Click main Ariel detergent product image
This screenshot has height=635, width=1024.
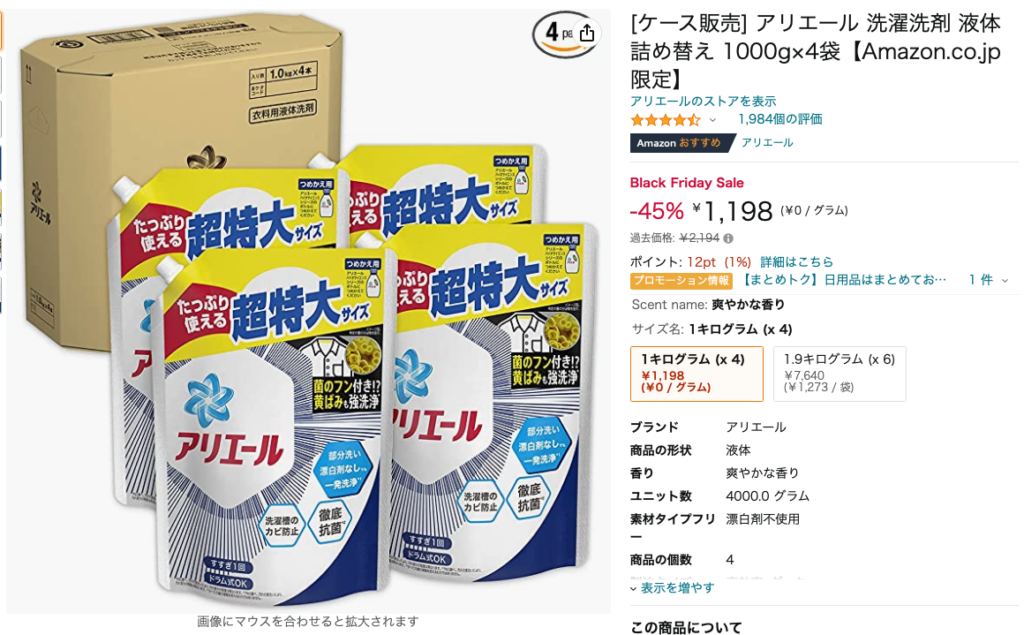point(308,311)

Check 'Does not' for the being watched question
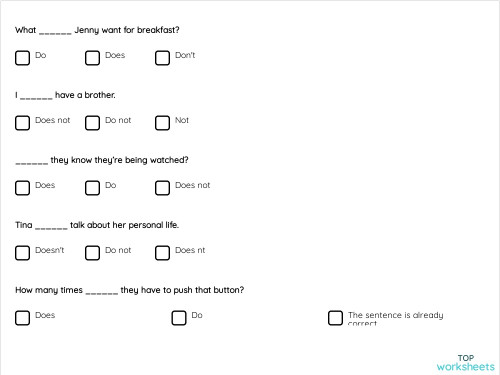(x=162, y=188)
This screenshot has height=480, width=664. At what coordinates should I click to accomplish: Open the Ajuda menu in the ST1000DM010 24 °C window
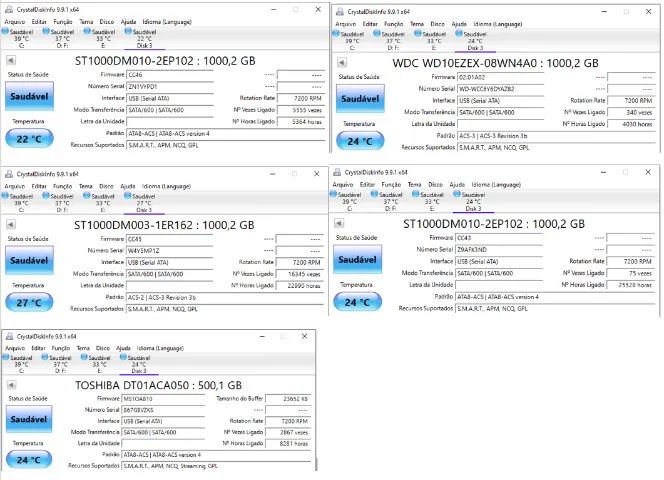point(457,185)
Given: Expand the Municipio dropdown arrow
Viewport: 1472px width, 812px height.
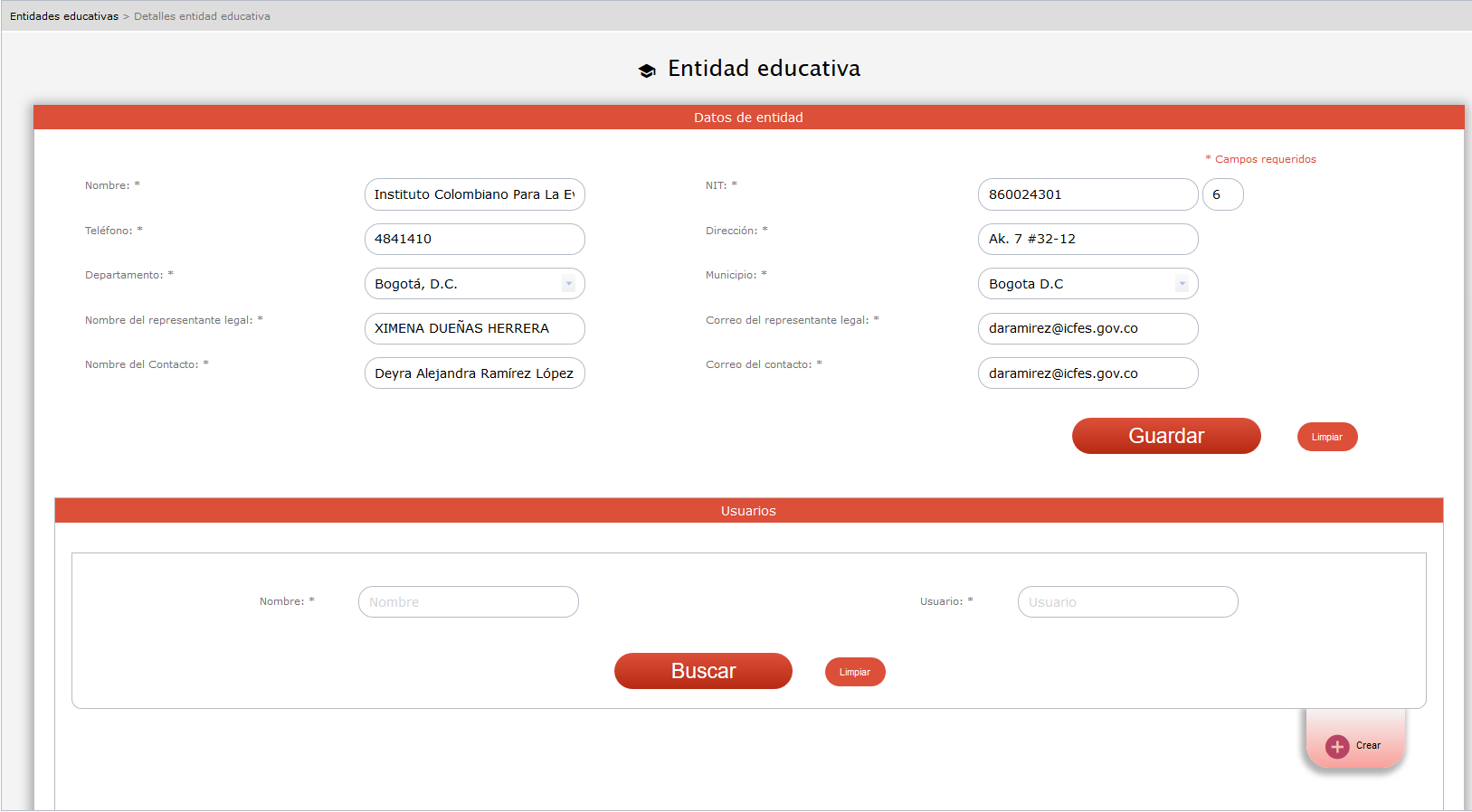Looking at the screenshot, I should [1182, 284].
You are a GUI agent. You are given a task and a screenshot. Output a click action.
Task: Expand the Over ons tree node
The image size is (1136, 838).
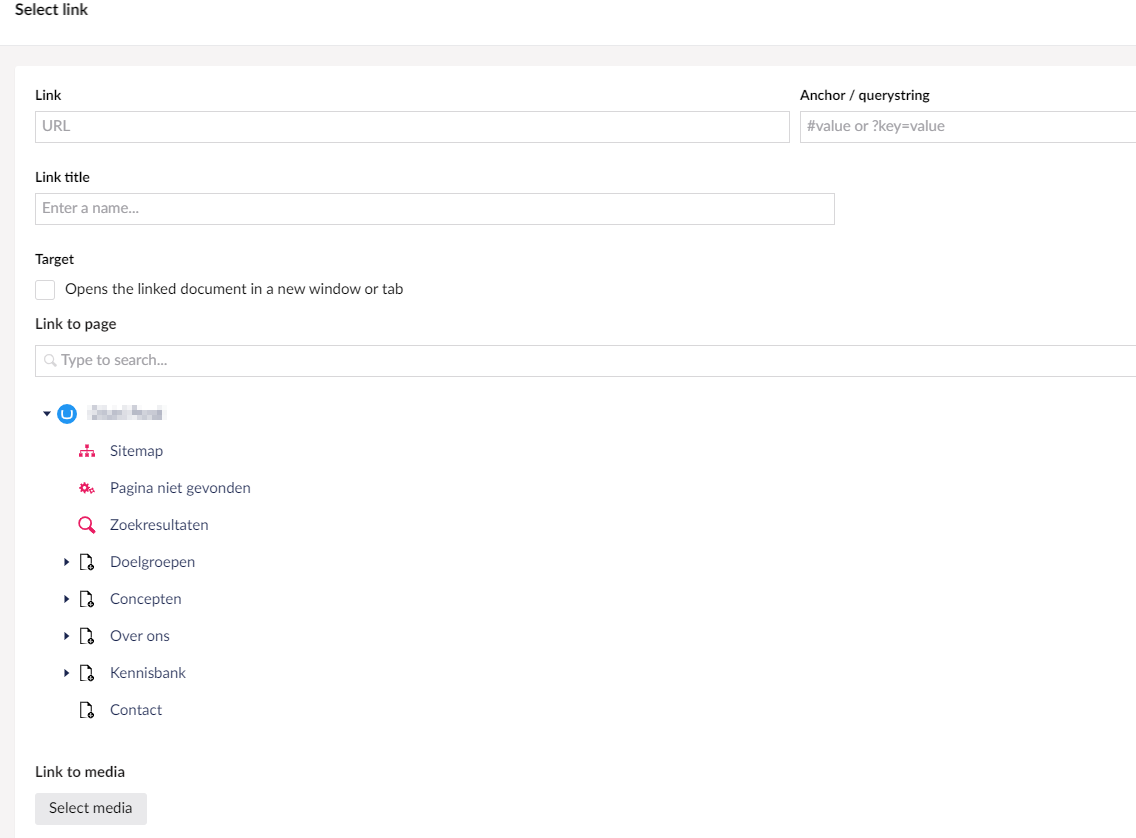[x=66, y=635]
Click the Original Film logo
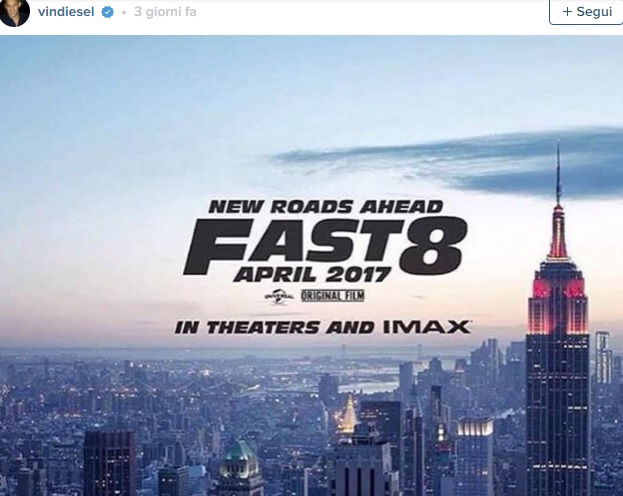The image size is (623, 496). (x=333, y=296)
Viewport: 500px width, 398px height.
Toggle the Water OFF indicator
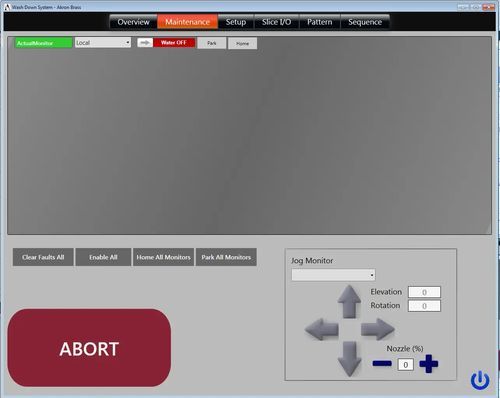click(x=174, y=43)
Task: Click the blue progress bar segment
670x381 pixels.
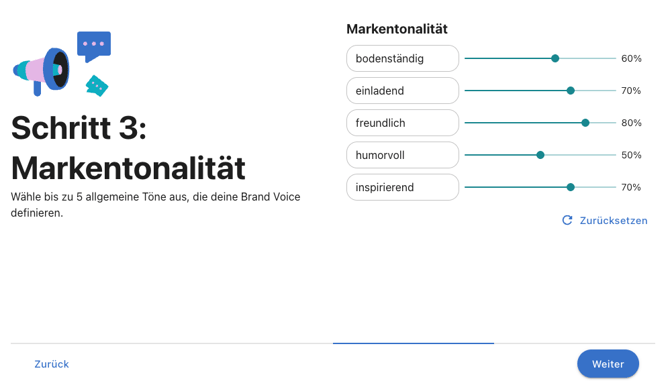Action: click(413, 343)
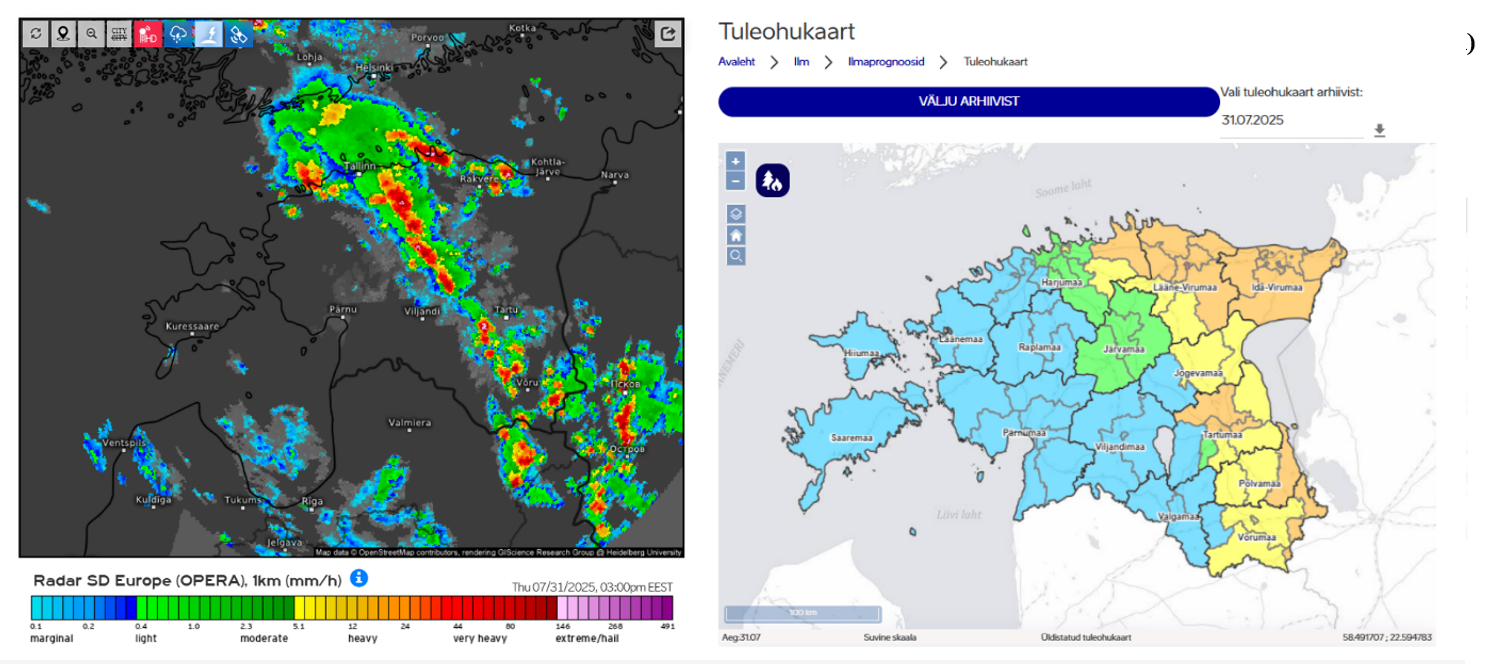This screenshot has width=1505, height=664.
Task: Select the location marker tool
Action: (x=63, y=33)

◆ INSTRUCTIONS FOR THE TASK ◆
Restate the data exactly, though only from the line that contains "The image size is (1136, 838)." through its last line, both ends included and with the pictures left out.

◆ RESPONSE TO THIS EXERCISE ◆
The image size is (1136, 838).
[x=66, y=635]
Click the Original Film logo
The image size is (623, 496). (x=333, y=296)
Viewport: 500px width, 398px height.
Toggle the Water OFF indicator
click(x=174, y=43)
Task: Click the blue progress bar segment
670x381 pixels.
Action: click(413, 343)
This screenshot has width=1505, height=664.
Task: Select the location marker tool
Action: (x=63, y=33)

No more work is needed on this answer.